[Reading passage]

Unfortunately, trying to hold cgroup_mutex at reclaim causes dead lock.
For example, when attaching a task to some cpuset directory(memory_migrate=on),
cgroup_tasks_write (hold cgroup_mutex)
attach_task_by_pid
cgroup_attach_task
cpuset_attach
cpuset_migrate_mm
:
unmap_and_move
mem_cgroup_prepare_migration
mem_cgroup_try_charge
mem_cgroup_hierarchical_reclaim
I think similar problem can also happen when removing memcg's directory.
Any ideas?
Thanks,
Daisuke Nishimura.
On Sun, 16 Nov 2008 13:40:55 +0530, Balbir Singh <[email protected]> wrote:
> This patch introduces hierarchical reclaim. When an ancestor goes over its
> limit, the charging routine points to the parent that is above its limit.
> The reclaim process then starts from the last scanned child of the ancestor
> and reclaims until the ancestor goes below its limit.
>
> Signed-off-by: Balbir Singh <[email protected]>
> ---
>
> mm/memcontrol.c | 170 +++++++++++++++++++++++++++++++++++++++++++++++++++++++-
> 1 file changed, 167 insertions(+), 3 deletions(-)

[Dataset excerpt]
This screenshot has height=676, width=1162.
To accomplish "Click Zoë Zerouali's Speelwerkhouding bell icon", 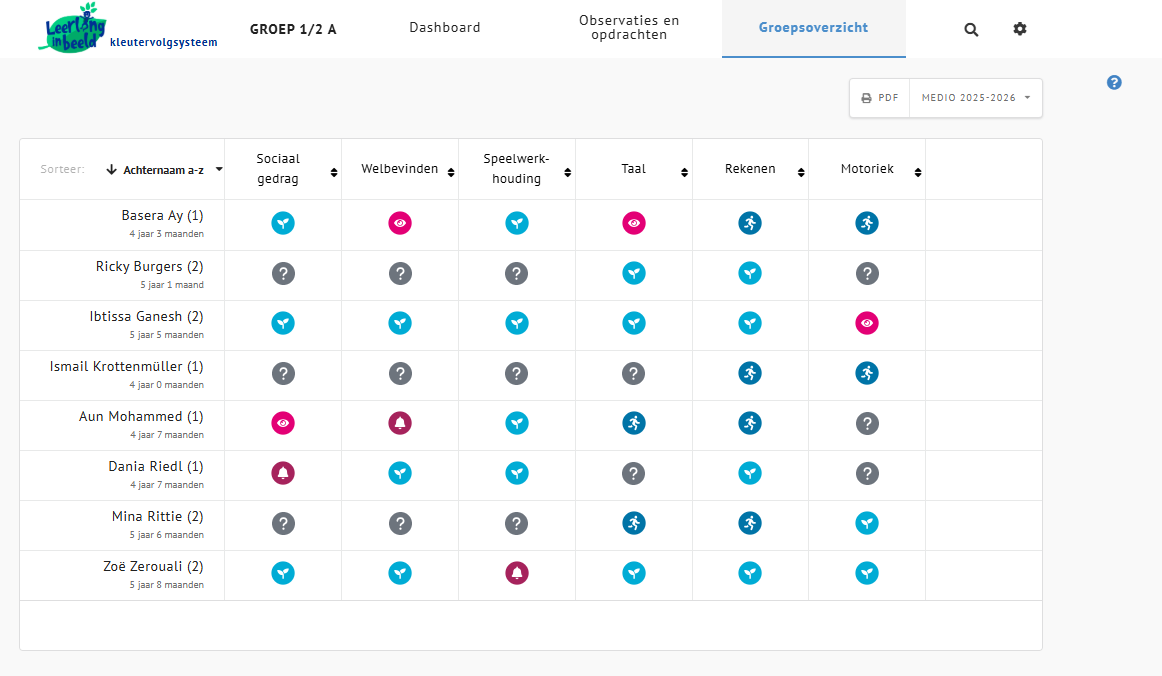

[Requirement A]
Answer the following questions from the hierarchical reclaim thread, one per line:
(i) What does trying to hold cgroup_mutex at reclaim cause?
(ii) When an ancestor goes over its limit, where does the reclaim process start?
(iii) How many insertions does the patch make to mm/memcontrol.c?
[Requirement B]
Duplicate a portion of the hierarchical reclaim thread, beginning at the words "Unfortunately, trying to" and stopping after "cgroup_tasks_write (hold cgroup_mutex)".
[Requirement C]
Using the hierarchical reclaim thread, explain in one to three sentences why trying to hold cgroup_mutex at reclaim leads to deadlock.

[Task response A]
(i) A deadlock.
(ii) At the last scanned child of the ancestor.
(iii) 167.

[Task response B]
Unfortunately, trying to hold cgroup_mutex at reclaim causes dead lock.
For example, when attaching a task to some cpuset directory(memory_migrate=on),
cgroup_tasks_write (hold cgroup_mutex)

[Task response C]
When a task is attached to a cpuset directory with memory_migrate=on, cgroup_tasks_write already holds cgroup_mutex. Its call chain then continues down to mem_cgroup_hierarchical_reclaim, where reclaim would try to hold that same mutex.